本发明公开一种基于深度图像的行人检测方法及装置,通过深度摄像头俯拍采集场景内的行人数据,提升了行人检测数据的准确性。该方法包括:基于第一深度图像中框选的地面区域构建地面拟合公式,以及基于至少一个标记物区域构建对应的标记物拟合公式;将由地面拟合公式建立的地面蒙版以及各标记物拟合公式建立的标记物蒙版融合,得到当前场景的背景蒙版;根据多帧连续的第二深度图像中的像素点以及背景蒙版中的像素点,对背景蒙版进行背景更新;将实时获取的第三深度图像与更新后的背景蒙版进行像素点比对,锁定第三深度图像中包含人体像素的前景区域;采用区域生长方式对前景区域中的人体区域进行合并和/或分割处理,得到人体检测数据。

Description

基于深度图像的行人检测方法及装置 技术领域
本发明涉及图像识别技术领域,尤其涉及一种基于深度图像的行人检测方法及装置。
背景技术
在人工智能蓬勃发展的时代,各种新的事物如雨后春笋一样发展起来,无人超市、无人商店等新事物纷纷涌现。随着智能零售的时代潮流,将线下零售和人工智能相结合,提供一种和线上购物一样流畅的全新购物方式成为新的研究方向。通过在一个封闭场景利用全覆盖式摄像头拍摄进入场景内的每一个顾客的行为轨迹,实时提供商品推荐和结算等服务,真正意义上做到即拿即走的无感知购物体验。。
技术问题
目前为数不多的行人检测多采用斜拍方案,优点在于拍摄投影面积较大,便于获取更多的特征信息,但随之而来的是遮挡问题导致部分特征信息的缺失,如两人并排行走,一人的部分身体特征会被另一人遮挡,对于无人店这样的复杂场景中,遮挡可能带来出店无法结算的问题,影响了用户的购物体验。
技术解决方案
本发明的目的在于提供一种基于深度图像的行人检测方法及装置,通过深度摄像头俯拍的形式采集场景内的行人数据,有效解决了单摄像头斜拍带来的遮挡信息缺失问题,提高了行人检测数据的准确性。

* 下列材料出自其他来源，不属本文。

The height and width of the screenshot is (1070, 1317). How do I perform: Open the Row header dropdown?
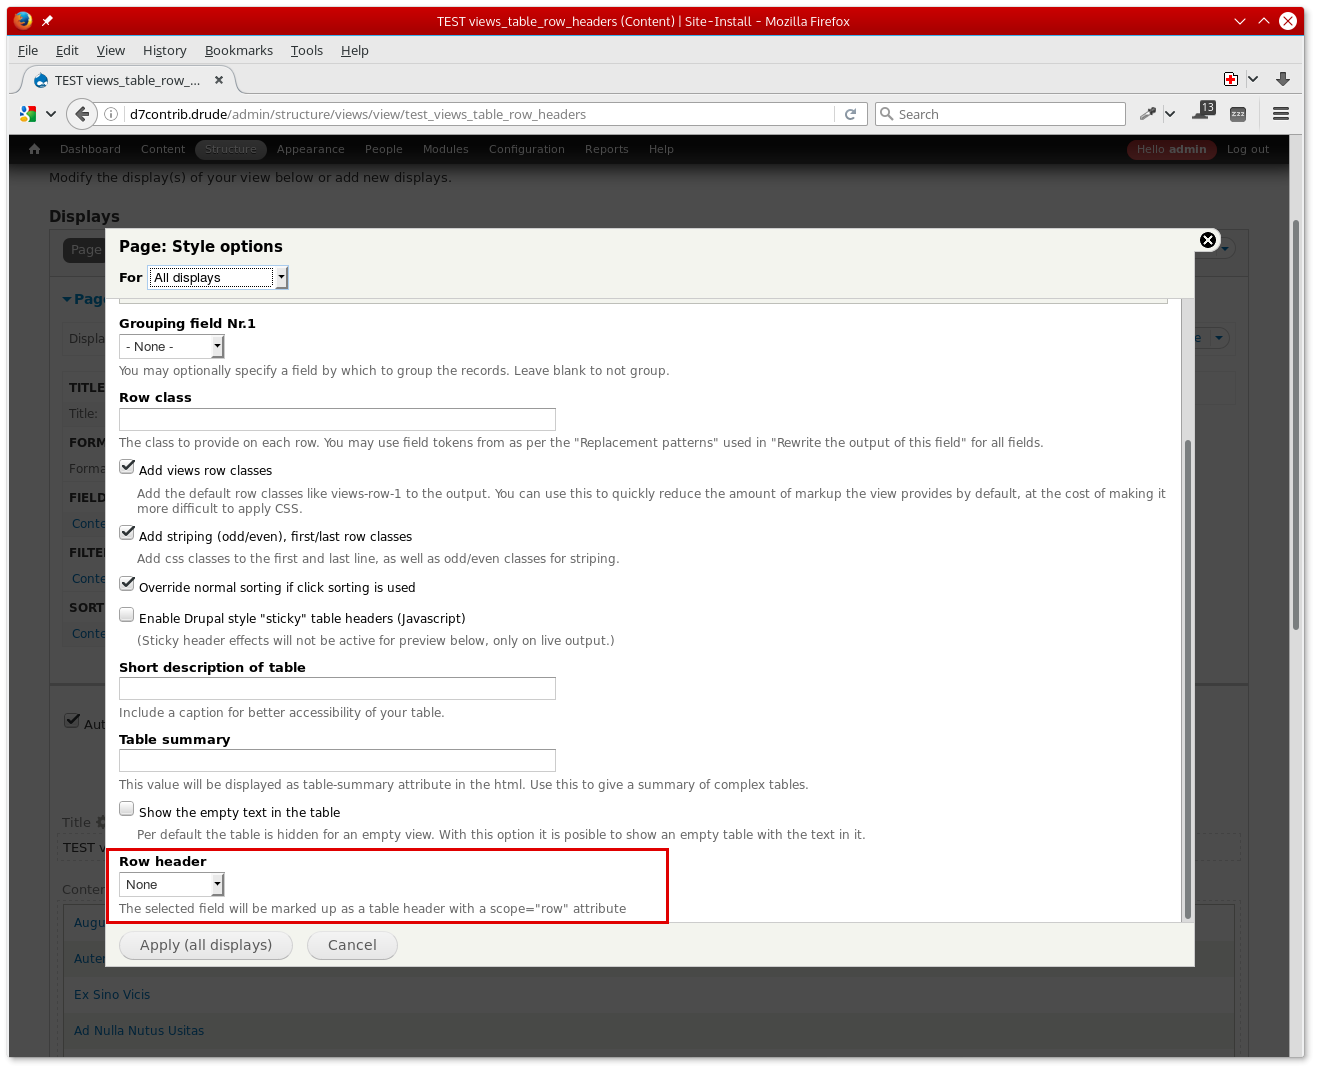(x=170, y=884)
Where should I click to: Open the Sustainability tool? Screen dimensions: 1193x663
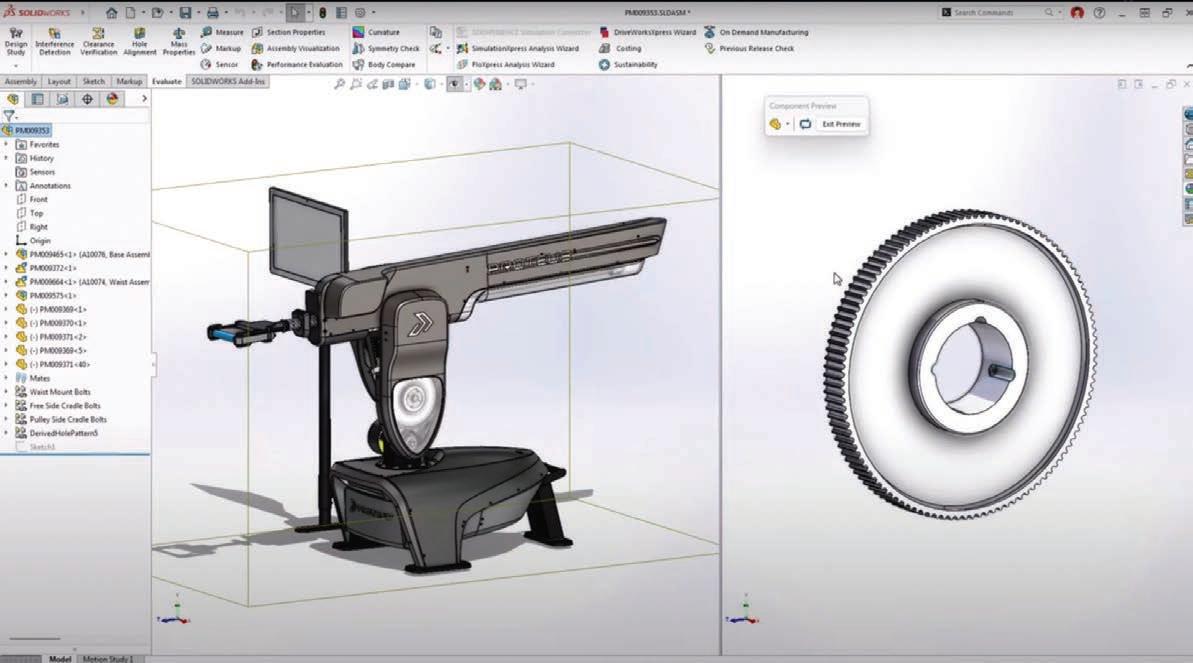(x=628, y=65)
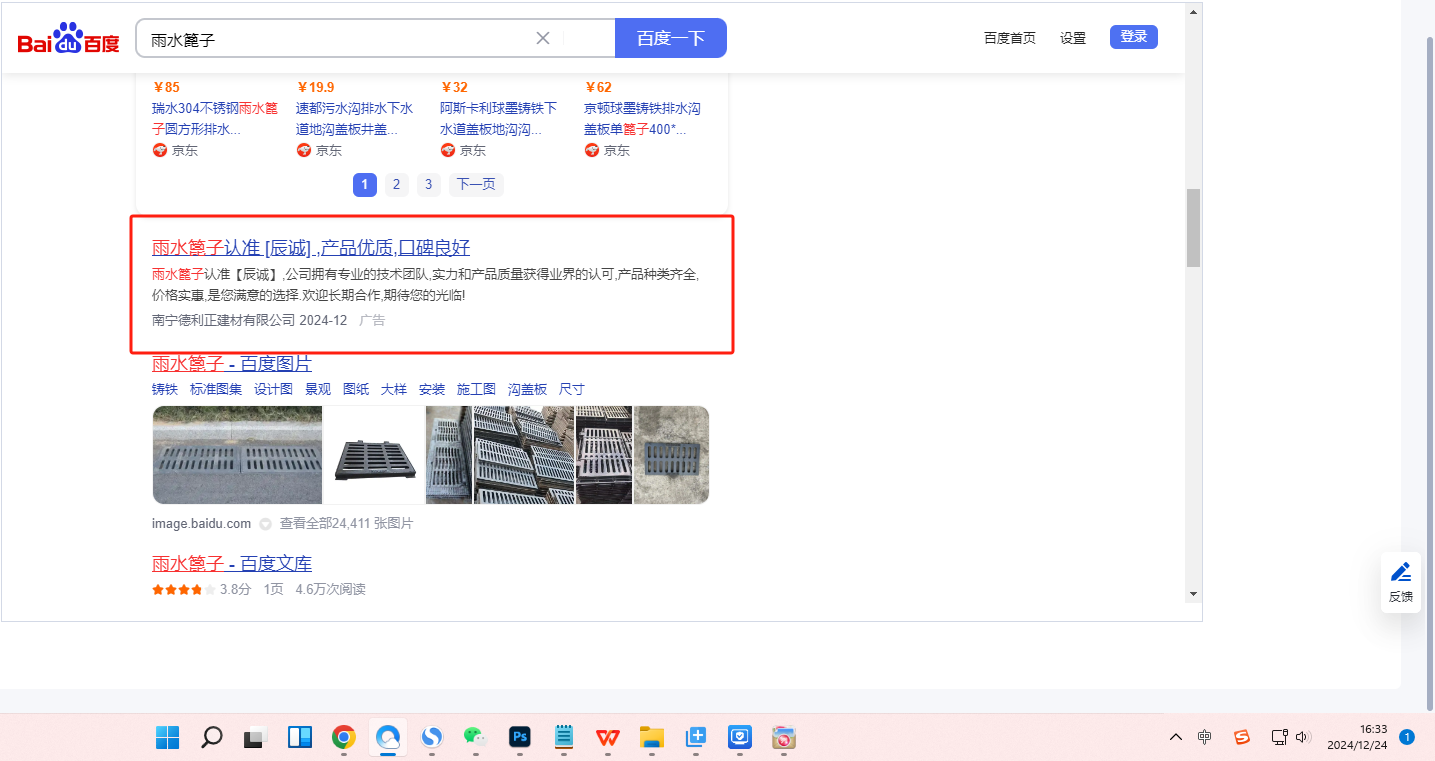This screenshot has width=1435, height=761.
Task: Open the 雨水篦子 - 百度文库 result
Action: (x=232, y=564)
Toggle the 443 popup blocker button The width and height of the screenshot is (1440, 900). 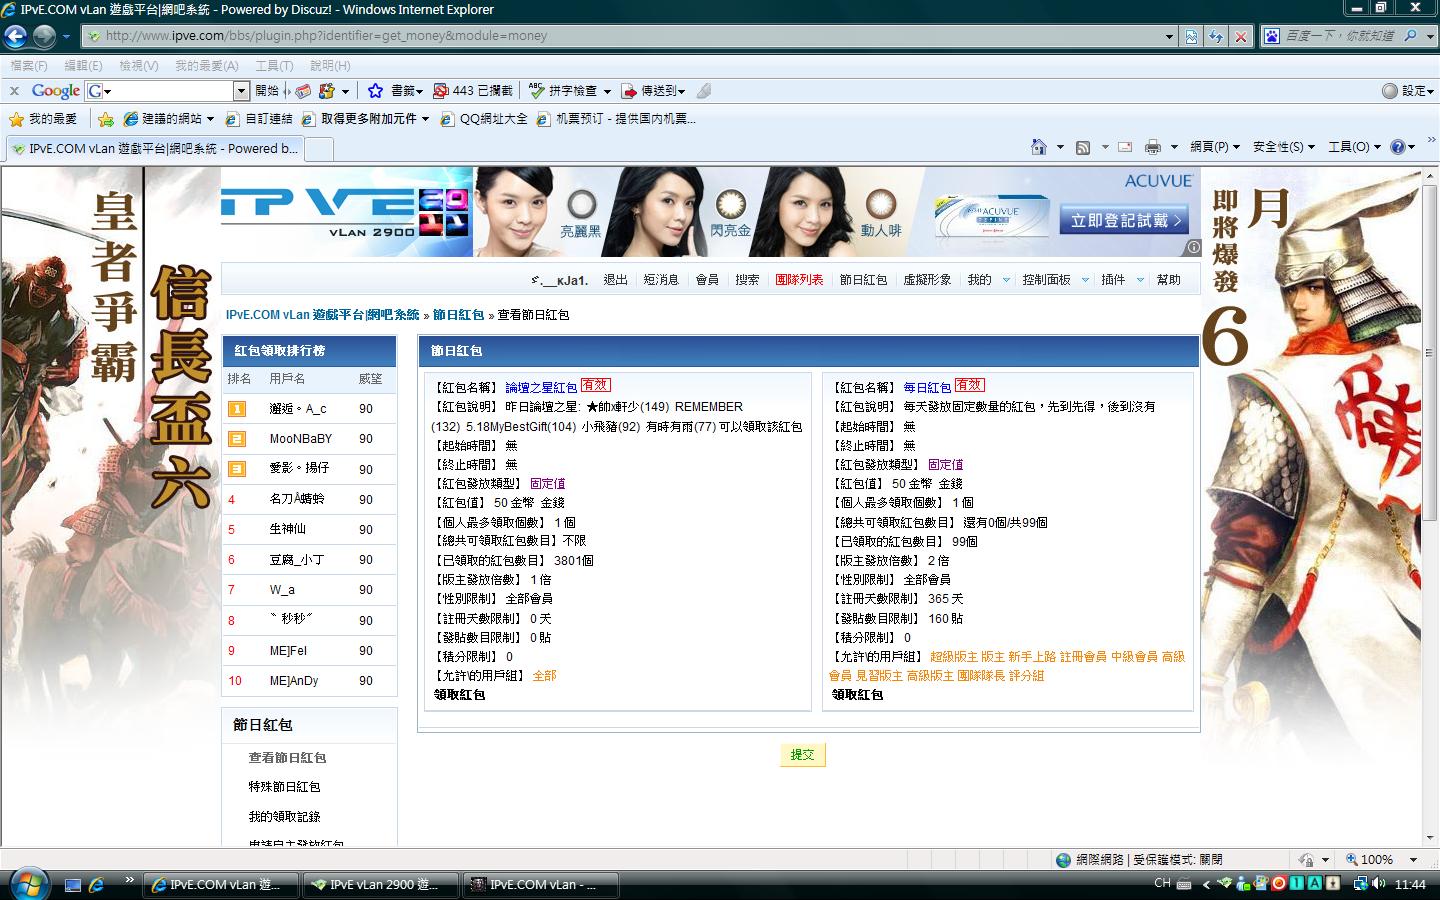pos(472,91)
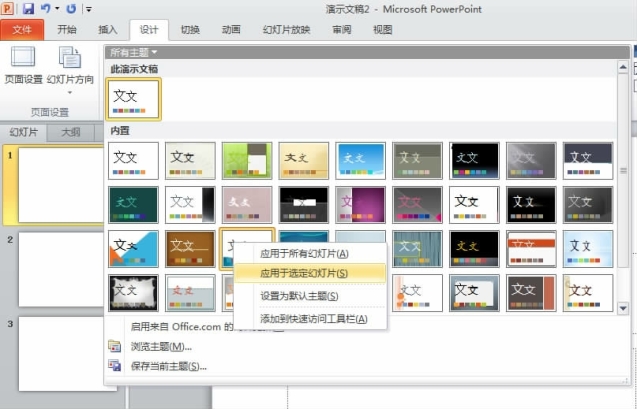Open the 文件 file tab
637x409 pixels.
pyautogui.click(x=22, y=29)
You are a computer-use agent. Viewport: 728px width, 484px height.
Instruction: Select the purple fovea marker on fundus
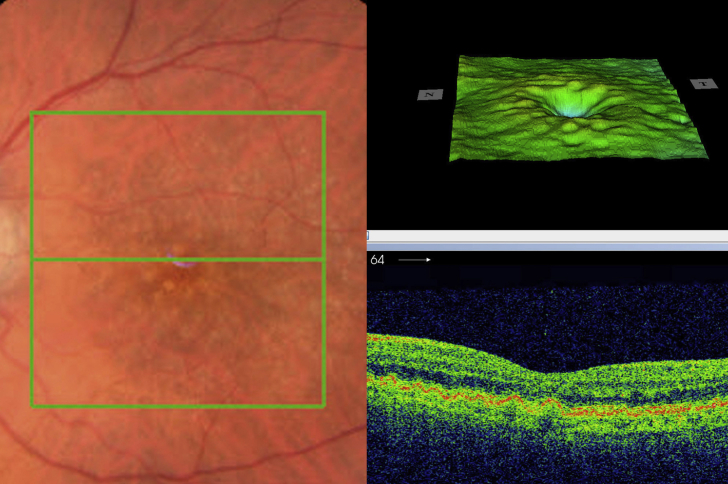(178, 262)

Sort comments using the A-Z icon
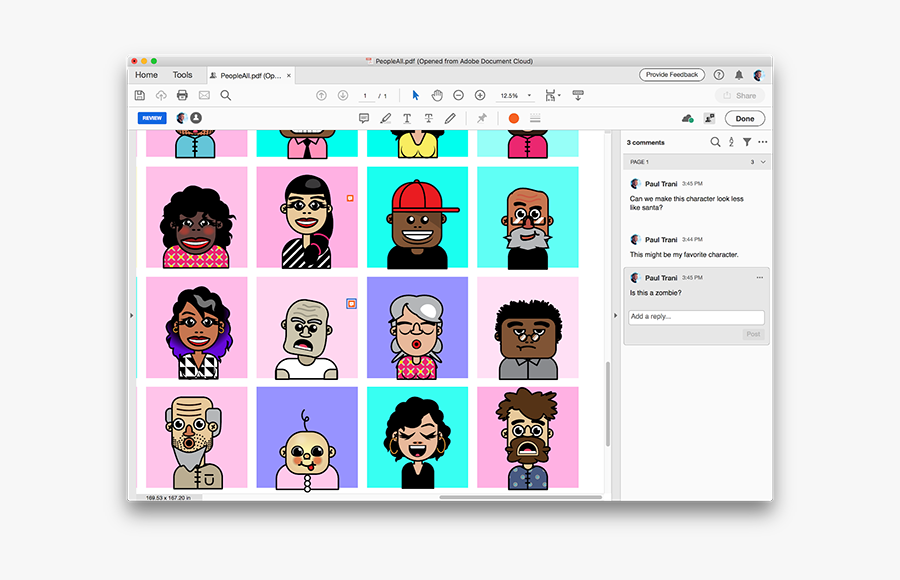coord(731,142)
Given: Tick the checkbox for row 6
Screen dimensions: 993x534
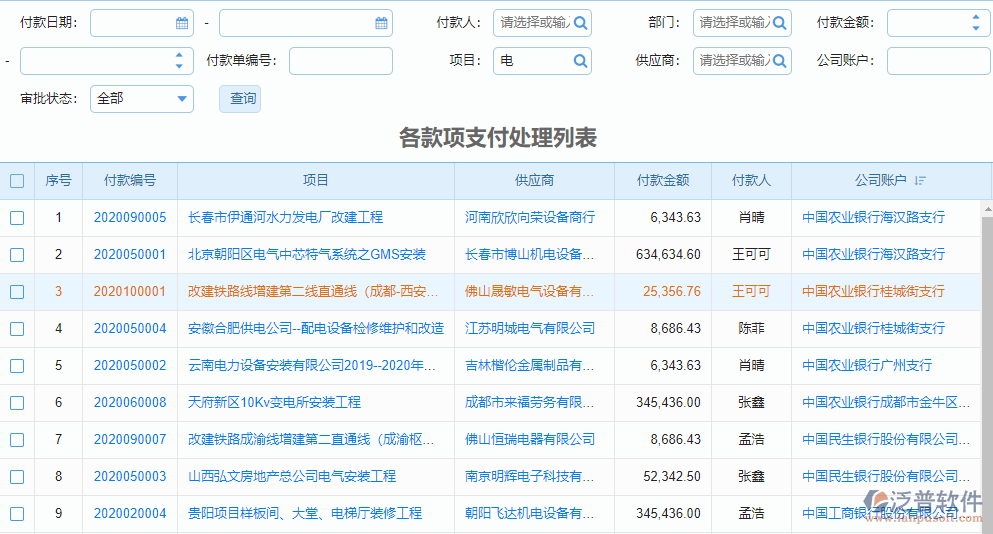Looking at the screenshot, I should pyautogui.click(x=17, y=403).
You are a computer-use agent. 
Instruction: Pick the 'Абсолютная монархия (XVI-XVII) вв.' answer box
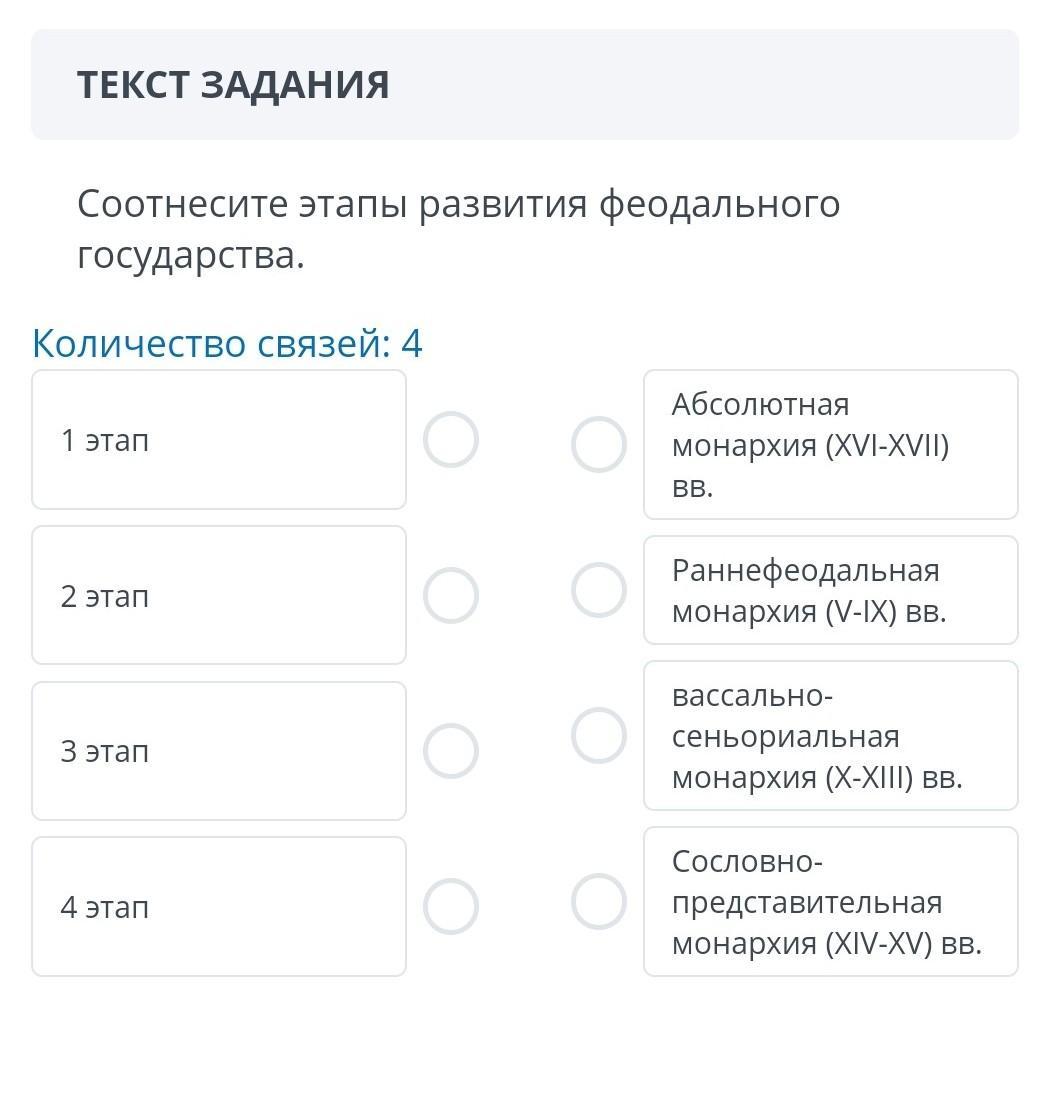point(830,445)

为了实现上述目的,本发明的第一方面提供一种基于深度图像的行人检测方法,所述深度图像由深度摄像头俯拍获取,所述方法包括:
基于第一深度图像中框选的地面区域构建地面拟合公式,以及基于至少一个标记物区域构建与标记物区域一一对应的标记物拟合公式;
将由地面拟合公式建立的地面蒙版以及各标记物拟合公式建立的标记物蒙版融合,得到当前场景的背景蒙版;
根据多帧连续的第二深度图像中的像素点以及背景蒙版中的像素点,对背景蒙版进行背景更新;
将实时获取的第三深度图像与更新后的背景蒙版进行像素点比对,锁定第三深度图像中包含人体像素的前景区域;
采用区域生长方式对前景区域中的人体区域进行合并和/或分割处理,得到人体检测数据。
优选地,基于第一深度图像中框选的地面区域构建地面拟合公式的方法包括:
S11,统计与地面区域对应的数据集合,所述数据集合包括多个图像点;
S12,从地面区域中随机选择n个图像点组建地面初始数据集,n≥3且n为整数;
S13,基于当前选择的n个图像点构建初始地面拟合公式,遍历初始数据集中未被选择的图像点,将其依次代入初始地面拟合公式计算对应图像点的地面拟合值;
S14,将小于第一阈值的地面拟合值筛选出来,生成第i轮的有效地面拟合值集合,i的初始值为1;
S15,当第i轮的有效地面拟合值集合对应的图像点数量与地面区域中图像点总数量的比值大于第二阈值,则将第i轮有效地面拟合值集合中的全部地面拟合值累加;
S16,当第i轮中全部地面拟合值的累加结果小于第三阈值,则将第i轮对应的初始地面拟合公式定义为地面拟合公式,当第i轮对应的全部地面拟合值累加结果大于第三阈值,令i=i+1,并在i未达到阈值轮数时返回步骤S12,否则执行步骤S17;
S17,将所有轮中全部地面拟合值累加结果最小值对应的初始地面拟合公式定义为地面拟合公式。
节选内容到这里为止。